Polder tour around the Markermeer

Images: Andrew Beck, Evan Furr

Part 1: Sydney Shea

We spent Tuesday shuffling on and off a bus following the outline of the Markermeer, a 173,000 acre lake in central Netherlands. Our outing traced and investigated the edge and interior conditions of polders, tracts of land drained of water for agriculture or development and enclosed by dikes. We made stops in small towns, on the outskirts of farming and fishing communities, and on top of dykes to overlook and climb down to the lake. As we bumped along following a line of the dykes and edges of water, we discussed the complicated history and future of water in the Netherlands.

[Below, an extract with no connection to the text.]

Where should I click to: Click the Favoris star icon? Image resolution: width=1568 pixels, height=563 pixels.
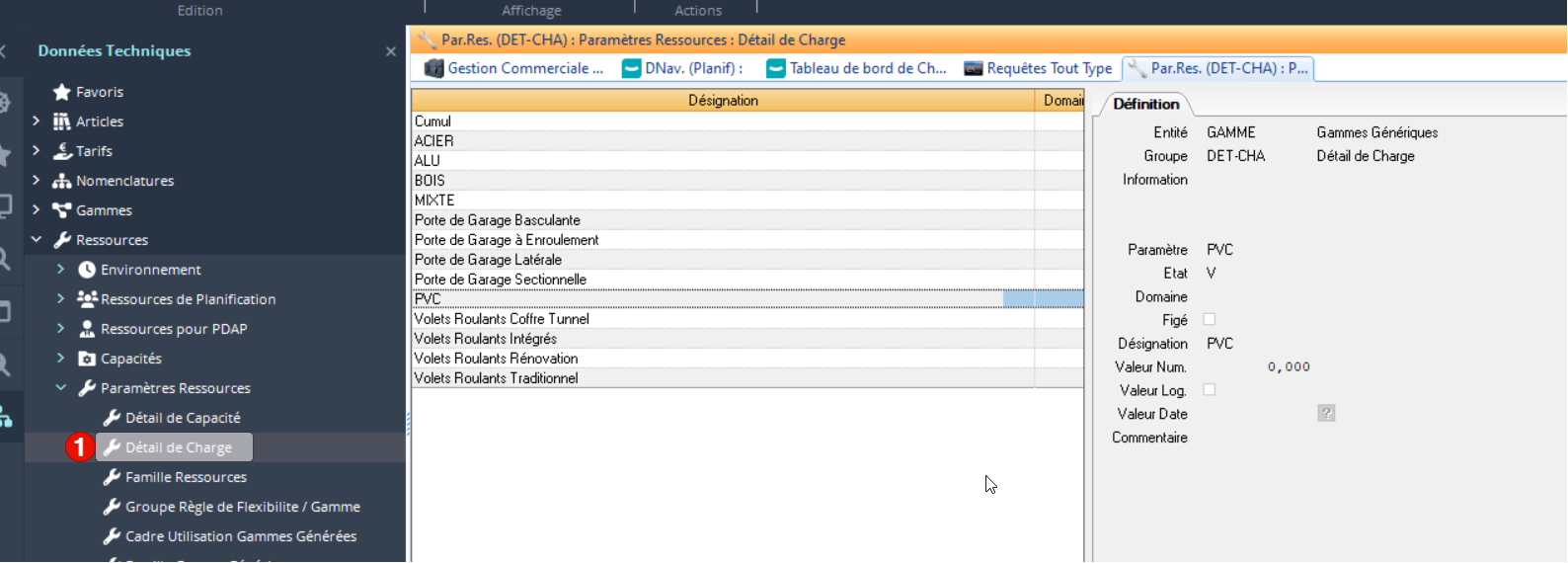(x=61, y=92)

The first polders were constructed in the 11th century, by the mid 20th century over half of the land of the Netherlands was land reclaimed from the sea. Windmills that dot the dutch landscape did the work of pumping water out for farming, a task now done by pumping stations run by gas and electricity that pump water to canal networks at slightly higher elevations. These canal networks may be higher than the surrounding land area, but still often many meters below sea level.

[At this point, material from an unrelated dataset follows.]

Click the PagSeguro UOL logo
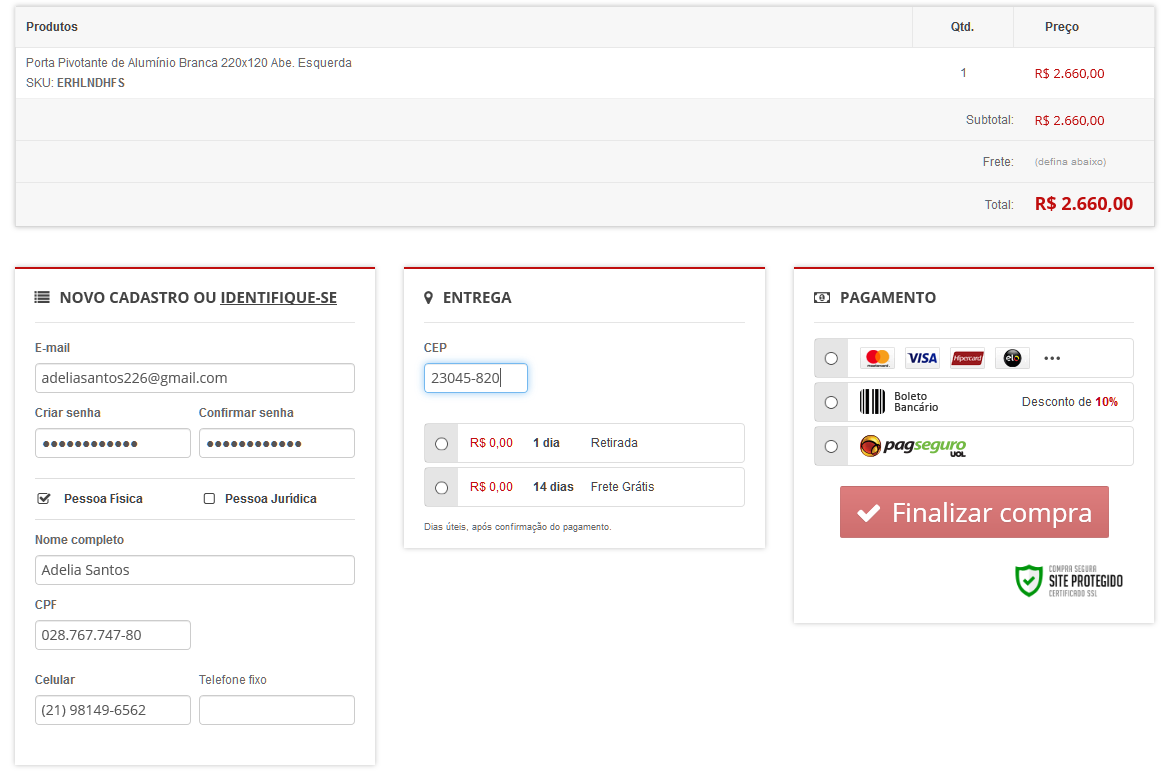The width and height of the screenshot is (1165, 779). (x=912, y=446)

At a stop in the town of Edam on the west side of the lake we explored flood gates originally constructed in the 16th century. These gates made to keep water out, and the now absent ebb gates used to let the water level rise, tell a fascinating story of conflict in Dutch history. On one side of the argument, farmers called for keeping water levels down in spring for the sake of crop production. However, fishermen eager to get their ships out to sea in April fought to let the water flow in. This story details a common question, what voices and opinions are given power in ongoing projects of land or sea reclamation, when and for what reasons should these projects occur? Similar questions continued to rise as we journeyed on visiting the Oostvaardersplassen (a nature reserve and experiment in rewilding) and considered past plans to turn the entirety of the Markermeer into a polder for further development.


Part 2: Matthew Kunnari

Today we embarked on a “first impressions” tour of the vast  Markermeer Lake with Dutch civil servant & landscape architect Jan Wouter Bruggenkamp. Jan has worked for decades on various projects around the lake and within the Netherlands. His passion and sincerity are evident in his soft spoken voice and uncomplicated turn of phrase. 

We began the day driving on the dike through the one home deep town of Durgerdam, a Van Gogh type of seascape town. We made several quick stops on the dike: sketching sections; observing edges; taking in the views.

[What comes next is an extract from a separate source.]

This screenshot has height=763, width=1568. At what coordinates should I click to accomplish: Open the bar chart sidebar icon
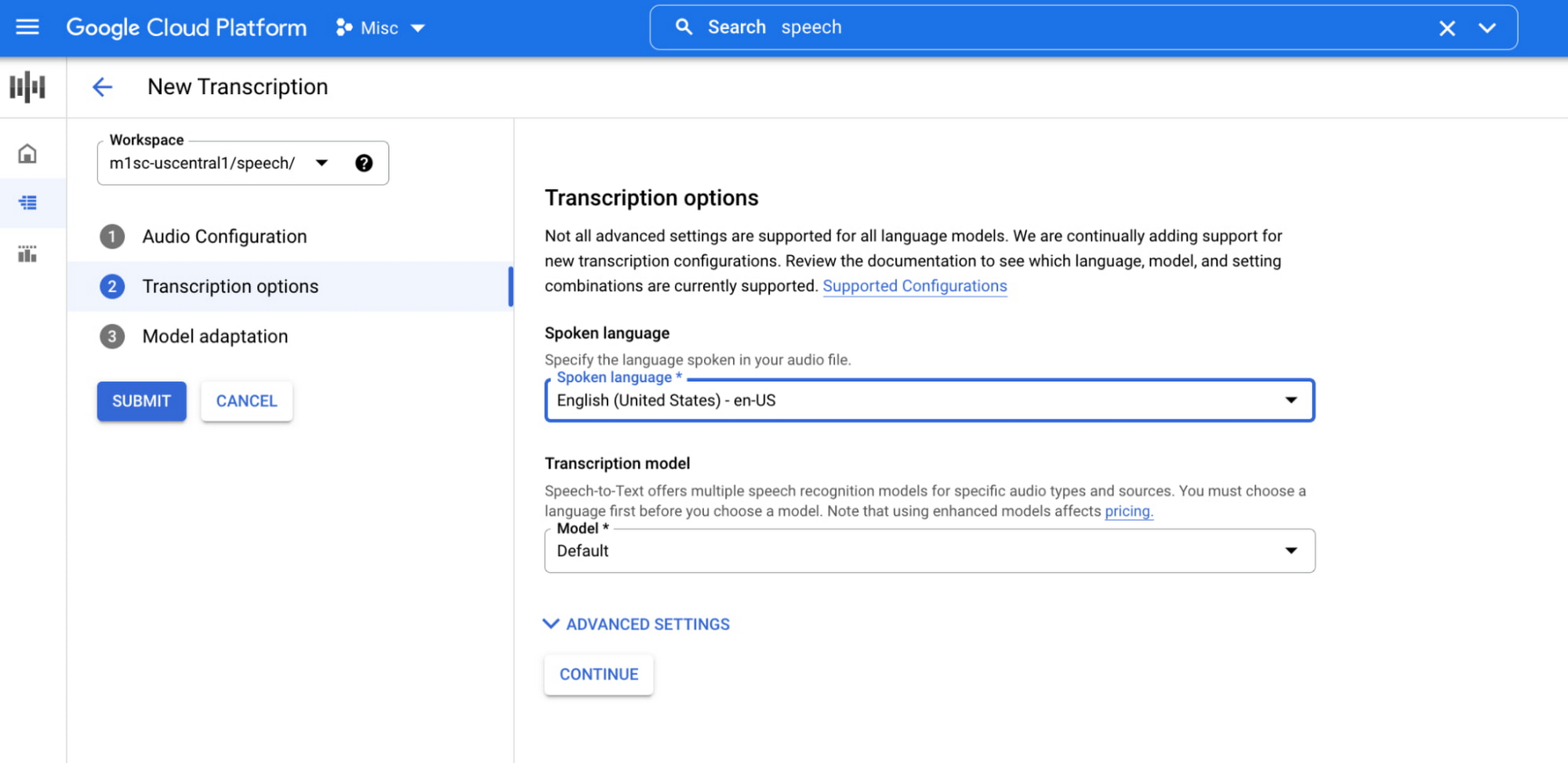pos(27,253)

We had longer stops in towns along the route too. In Edam, we examined a centuries old still functioning lock and stopped for a delicious hot chocolate. Lunch was in the seaport city of Hoorn- a former West Indies trading town. Here the old warehouses and trading offices along the wharf visibly tilted forward, allowing goods to be hoisted into upper floors. And in the island town of Urk, we observed bikers and pedestrians as they went along the dike, while giant wind turbines turned slowly overhead.

This idyllic countryside and shoreline looked so charming. But we learned and observed that all of the landscape has been heavily altered and managed for centuries. That conflicts between farmers and fisherfolk about canal water levels have persisted for just as long. Depending on the economics as values of the time, the area has been managed differently. It has only been in the last twenty years or so that there has been a greater focus on ecology and rehabilitation of land as habitat.

Our journey came to a close as we watched the sunset over the vast experimental wildlife preserve Oostervaarderplassen. Here the Dutch have been reintroducing long gone native hoofed animals. This park, along with newly created dredged islands in the Markermeer will be our next studio project. Within a few days of reflection, our “second thoughts” will coalesce and we too will imprint our values upon this dynamic landscape.